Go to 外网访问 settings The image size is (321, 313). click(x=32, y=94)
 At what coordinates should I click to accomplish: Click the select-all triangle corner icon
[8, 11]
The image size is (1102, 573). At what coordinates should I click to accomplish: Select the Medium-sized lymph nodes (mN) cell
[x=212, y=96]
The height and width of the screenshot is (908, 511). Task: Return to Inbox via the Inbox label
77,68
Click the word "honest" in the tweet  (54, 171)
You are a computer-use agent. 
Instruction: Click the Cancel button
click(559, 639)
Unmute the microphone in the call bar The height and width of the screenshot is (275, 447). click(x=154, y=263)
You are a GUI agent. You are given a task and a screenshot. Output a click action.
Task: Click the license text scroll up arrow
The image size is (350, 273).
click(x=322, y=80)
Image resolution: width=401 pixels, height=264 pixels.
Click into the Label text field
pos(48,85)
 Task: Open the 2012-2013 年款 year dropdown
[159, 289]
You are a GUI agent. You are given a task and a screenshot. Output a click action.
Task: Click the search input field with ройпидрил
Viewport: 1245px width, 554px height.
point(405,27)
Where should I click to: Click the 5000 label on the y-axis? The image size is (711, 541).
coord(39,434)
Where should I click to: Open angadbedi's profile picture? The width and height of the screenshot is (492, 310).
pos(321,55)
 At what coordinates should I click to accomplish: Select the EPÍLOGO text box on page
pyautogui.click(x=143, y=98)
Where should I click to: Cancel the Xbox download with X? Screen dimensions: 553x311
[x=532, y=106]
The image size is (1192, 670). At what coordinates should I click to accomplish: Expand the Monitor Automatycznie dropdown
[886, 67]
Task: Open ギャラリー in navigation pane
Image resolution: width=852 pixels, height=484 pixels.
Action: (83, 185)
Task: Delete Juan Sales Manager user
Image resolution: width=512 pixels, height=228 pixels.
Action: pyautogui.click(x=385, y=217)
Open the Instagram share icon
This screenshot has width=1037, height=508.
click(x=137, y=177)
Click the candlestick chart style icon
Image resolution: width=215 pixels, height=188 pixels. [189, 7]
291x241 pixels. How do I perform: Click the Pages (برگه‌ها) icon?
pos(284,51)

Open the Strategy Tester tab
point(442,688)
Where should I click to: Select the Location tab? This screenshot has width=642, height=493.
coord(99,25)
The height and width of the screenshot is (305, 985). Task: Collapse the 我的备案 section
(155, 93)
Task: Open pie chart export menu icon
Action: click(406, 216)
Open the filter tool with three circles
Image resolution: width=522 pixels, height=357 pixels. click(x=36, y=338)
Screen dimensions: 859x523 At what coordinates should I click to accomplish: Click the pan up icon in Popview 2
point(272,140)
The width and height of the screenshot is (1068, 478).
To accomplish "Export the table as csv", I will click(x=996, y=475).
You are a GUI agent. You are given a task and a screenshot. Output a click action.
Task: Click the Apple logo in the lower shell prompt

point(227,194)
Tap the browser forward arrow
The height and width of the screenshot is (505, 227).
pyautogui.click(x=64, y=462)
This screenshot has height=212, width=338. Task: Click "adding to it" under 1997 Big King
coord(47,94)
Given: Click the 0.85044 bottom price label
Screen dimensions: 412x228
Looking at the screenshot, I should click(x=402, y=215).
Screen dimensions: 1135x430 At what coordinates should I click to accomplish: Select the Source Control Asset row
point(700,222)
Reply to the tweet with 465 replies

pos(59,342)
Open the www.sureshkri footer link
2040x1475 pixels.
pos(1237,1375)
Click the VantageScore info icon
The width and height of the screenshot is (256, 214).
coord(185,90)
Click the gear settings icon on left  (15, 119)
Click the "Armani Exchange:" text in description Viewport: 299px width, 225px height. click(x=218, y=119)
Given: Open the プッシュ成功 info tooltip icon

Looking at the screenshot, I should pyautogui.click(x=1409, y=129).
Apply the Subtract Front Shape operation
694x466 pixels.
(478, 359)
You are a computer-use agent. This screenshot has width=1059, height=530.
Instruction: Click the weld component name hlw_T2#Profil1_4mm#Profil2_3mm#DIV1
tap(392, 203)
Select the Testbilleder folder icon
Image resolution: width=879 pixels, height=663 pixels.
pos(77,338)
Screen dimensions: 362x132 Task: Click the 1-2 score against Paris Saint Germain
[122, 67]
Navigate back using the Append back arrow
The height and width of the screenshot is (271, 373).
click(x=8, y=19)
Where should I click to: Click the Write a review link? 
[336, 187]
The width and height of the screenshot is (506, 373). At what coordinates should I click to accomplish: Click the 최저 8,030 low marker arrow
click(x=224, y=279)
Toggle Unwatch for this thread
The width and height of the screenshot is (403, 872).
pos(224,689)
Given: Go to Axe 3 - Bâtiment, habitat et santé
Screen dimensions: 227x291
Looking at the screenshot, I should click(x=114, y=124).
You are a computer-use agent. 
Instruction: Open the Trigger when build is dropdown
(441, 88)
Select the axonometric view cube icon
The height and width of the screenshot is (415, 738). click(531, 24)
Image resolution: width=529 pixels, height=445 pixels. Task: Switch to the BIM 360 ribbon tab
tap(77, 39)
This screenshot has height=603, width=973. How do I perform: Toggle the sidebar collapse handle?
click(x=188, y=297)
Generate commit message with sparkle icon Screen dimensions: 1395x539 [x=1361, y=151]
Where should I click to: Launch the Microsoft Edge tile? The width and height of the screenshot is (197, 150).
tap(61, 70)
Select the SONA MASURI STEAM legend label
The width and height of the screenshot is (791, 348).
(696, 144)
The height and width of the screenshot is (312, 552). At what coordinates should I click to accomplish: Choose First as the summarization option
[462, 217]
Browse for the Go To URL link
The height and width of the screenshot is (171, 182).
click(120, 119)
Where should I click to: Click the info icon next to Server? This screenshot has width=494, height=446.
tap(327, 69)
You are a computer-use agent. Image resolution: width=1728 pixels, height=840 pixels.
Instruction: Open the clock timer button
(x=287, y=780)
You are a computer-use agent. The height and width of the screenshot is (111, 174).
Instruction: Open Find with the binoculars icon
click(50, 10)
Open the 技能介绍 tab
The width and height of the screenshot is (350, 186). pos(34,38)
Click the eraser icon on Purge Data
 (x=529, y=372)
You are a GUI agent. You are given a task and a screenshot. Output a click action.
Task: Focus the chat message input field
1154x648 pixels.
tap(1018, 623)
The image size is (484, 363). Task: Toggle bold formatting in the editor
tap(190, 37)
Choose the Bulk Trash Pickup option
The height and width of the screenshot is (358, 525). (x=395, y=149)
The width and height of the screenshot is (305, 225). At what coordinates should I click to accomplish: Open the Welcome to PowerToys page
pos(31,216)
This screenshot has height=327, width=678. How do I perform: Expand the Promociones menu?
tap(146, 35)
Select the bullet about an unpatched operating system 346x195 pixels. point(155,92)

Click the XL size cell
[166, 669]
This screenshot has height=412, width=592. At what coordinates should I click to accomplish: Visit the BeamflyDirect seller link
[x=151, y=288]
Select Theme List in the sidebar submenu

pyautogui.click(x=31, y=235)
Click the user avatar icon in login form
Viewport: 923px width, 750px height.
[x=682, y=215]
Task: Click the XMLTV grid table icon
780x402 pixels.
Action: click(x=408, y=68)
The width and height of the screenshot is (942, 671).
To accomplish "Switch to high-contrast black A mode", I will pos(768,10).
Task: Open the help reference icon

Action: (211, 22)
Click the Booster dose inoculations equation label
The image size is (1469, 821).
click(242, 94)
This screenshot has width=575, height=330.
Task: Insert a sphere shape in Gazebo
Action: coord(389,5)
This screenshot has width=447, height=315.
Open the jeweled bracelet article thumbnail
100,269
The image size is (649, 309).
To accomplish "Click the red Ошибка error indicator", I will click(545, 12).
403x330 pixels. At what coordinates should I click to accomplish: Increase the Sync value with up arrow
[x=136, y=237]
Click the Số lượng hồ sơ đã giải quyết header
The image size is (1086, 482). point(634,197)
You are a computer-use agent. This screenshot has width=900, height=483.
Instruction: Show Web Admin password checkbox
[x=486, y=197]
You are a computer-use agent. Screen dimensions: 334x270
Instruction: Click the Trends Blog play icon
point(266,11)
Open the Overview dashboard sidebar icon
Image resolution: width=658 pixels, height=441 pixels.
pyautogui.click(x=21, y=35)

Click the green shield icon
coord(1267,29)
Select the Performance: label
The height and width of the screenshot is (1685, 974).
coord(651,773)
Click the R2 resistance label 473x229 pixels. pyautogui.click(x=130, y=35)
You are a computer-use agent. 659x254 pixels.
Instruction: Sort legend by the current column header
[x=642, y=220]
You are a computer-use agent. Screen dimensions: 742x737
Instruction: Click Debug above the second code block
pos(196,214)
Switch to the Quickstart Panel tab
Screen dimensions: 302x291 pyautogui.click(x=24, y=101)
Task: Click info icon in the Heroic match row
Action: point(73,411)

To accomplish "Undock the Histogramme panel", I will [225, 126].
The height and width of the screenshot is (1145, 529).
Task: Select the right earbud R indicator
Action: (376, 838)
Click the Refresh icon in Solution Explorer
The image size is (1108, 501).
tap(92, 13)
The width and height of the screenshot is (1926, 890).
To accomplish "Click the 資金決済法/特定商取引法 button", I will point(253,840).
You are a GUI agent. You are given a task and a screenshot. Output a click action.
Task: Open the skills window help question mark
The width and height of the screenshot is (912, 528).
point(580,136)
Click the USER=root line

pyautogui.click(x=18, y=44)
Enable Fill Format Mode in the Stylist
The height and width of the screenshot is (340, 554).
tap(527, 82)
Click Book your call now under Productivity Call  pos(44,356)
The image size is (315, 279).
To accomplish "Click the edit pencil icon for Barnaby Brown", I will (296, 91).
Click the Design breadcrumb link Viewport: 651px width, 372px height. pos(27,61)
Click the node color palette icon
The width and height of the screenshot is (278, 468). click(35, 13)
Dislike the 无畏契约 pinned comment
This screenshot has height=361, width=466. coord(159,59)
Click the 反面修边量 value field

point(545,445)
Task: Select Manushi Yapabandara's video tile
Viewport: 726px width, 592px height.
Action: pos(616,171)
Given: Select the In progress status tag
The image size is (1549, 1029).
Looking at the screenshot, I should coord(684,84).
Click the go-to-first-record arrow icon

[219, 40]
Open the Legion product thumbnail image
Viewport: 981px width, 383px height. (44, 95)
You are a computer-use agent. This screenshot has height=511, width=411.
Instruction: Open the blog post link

────────────────────

== What is required ==
In the entries above, find each line with the string "input" and copy it.

== Answer below ==
Task: Click the search input field with ройпидрил
Task: Focus the chat message input field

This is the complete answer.